Segment Open

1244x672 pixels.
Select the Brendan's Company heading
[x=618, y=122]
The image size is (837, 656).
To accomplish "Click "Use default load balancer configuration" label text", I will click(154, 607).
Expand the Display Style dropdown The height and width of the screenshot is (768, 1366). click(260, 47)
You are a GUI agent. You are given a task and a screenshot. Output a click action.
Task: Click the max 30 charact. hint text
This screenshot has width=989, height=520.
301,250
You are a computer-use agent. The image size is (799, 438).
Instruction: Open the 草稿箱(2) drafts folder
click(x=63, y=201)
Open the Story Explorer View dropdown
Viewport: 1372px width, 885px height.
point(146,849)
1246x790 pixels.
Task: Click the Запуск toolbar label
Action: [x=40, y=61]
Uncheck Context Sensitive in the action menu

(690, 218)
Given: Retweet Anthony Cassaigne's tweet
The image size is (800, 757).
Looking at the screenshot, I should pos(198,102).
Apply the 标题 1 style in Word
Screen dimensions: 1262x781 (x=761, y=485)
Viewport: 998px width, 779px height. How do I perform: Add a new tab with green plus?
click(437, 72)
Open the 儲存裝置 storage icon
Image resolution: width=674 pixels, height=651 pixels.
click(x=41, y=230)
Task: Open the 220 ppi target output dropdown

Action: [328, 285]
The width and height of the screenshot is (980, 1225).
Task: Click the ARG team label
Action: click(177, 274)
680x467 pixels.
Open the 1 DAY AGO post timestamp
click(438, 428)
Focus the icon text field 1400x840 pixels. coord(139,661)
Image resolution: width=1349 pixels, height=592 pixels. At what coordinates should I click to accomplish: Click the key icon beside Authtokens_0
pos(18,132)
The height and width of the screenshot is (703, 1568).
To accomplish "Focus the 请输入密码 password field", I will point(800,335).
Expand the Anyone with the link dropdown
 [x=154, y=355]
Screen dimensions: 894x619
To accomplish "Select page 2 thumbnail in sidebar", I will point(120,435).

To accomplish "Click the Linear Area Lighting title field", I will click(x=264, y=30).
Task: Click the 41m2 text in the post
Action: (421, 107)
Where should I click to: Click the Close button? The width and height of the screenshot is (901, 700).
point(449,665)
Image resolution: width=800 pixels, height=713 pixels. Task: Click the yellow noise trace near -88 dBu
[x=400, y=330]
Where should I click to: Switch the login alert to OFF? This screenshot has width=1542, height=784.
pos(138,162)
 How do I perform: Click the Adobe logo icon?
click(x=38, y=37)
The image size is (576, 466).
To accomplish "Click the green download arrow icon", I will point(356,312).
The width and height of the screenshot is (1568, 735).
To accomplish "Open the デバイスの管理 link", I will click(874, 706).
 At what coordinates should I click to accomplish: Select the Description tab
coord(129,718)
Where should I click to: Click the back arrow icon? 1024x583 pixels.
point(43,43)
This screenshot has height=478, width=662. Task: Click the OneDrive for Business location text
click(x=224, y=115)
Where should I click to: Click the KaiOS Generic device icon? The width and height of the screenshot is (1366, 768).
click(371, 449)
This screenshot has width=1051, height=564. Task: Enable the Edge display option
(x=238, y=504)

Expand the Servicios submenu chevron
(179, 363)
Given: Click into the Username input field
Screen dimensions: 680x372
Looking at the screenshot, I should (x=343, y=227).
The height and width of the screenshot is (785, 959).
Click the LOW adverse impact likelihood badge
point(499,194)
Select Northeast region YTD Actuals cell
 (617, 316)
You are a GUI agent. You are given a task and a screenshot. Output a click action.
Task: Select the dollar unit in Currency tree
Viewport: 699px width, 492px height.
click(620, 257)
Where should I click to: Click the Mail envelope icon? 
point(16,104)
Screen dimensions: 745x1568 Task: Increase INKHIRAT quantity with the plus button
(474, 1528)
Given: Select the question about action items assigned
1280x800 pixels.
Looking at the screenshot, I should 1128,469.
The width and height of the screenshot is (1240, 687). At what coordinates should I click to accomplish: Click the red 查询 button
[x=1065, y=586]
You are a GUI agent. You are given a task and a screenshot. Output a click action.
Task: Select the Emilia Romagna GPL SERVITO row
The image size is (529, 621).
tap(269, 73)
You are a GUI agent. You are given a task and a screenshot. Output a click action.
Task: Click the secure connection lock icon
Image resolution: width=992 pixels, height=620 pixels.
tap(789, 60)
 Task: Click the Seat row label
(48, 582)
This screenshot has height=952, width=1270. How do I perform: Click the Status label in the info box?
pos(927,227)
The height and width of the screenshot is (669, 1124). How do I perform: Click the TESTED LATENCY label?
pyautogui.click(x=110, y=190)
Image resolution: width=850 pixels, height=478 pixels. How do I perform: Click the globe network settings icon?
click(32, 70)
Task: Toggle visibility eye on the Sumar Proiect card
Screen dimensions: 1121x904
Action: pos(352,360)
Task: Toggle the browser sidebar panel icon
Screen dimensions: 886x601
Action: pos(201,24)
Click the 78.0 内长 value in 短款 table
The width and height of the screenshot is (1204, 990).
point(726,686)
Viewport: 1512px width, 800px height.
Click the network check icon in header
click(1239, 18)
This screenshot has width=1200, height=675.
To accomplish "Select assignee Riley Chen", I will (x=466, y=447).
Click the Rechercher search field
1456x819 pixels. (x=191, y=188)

Segment Closed

The response should be the listing above, limited to the lines between the one holding "The image size is (837, 656)." and the one holding "Expand the Display", inclusive, reproduced exactly.

The image size is (837, 656).
To accomplish "Click "Use default load balancer configuration" label text", I will click(154, 607).
Expand the Display Style dropdown The height and width of the screenshot is (768, 1366). click(260, 47)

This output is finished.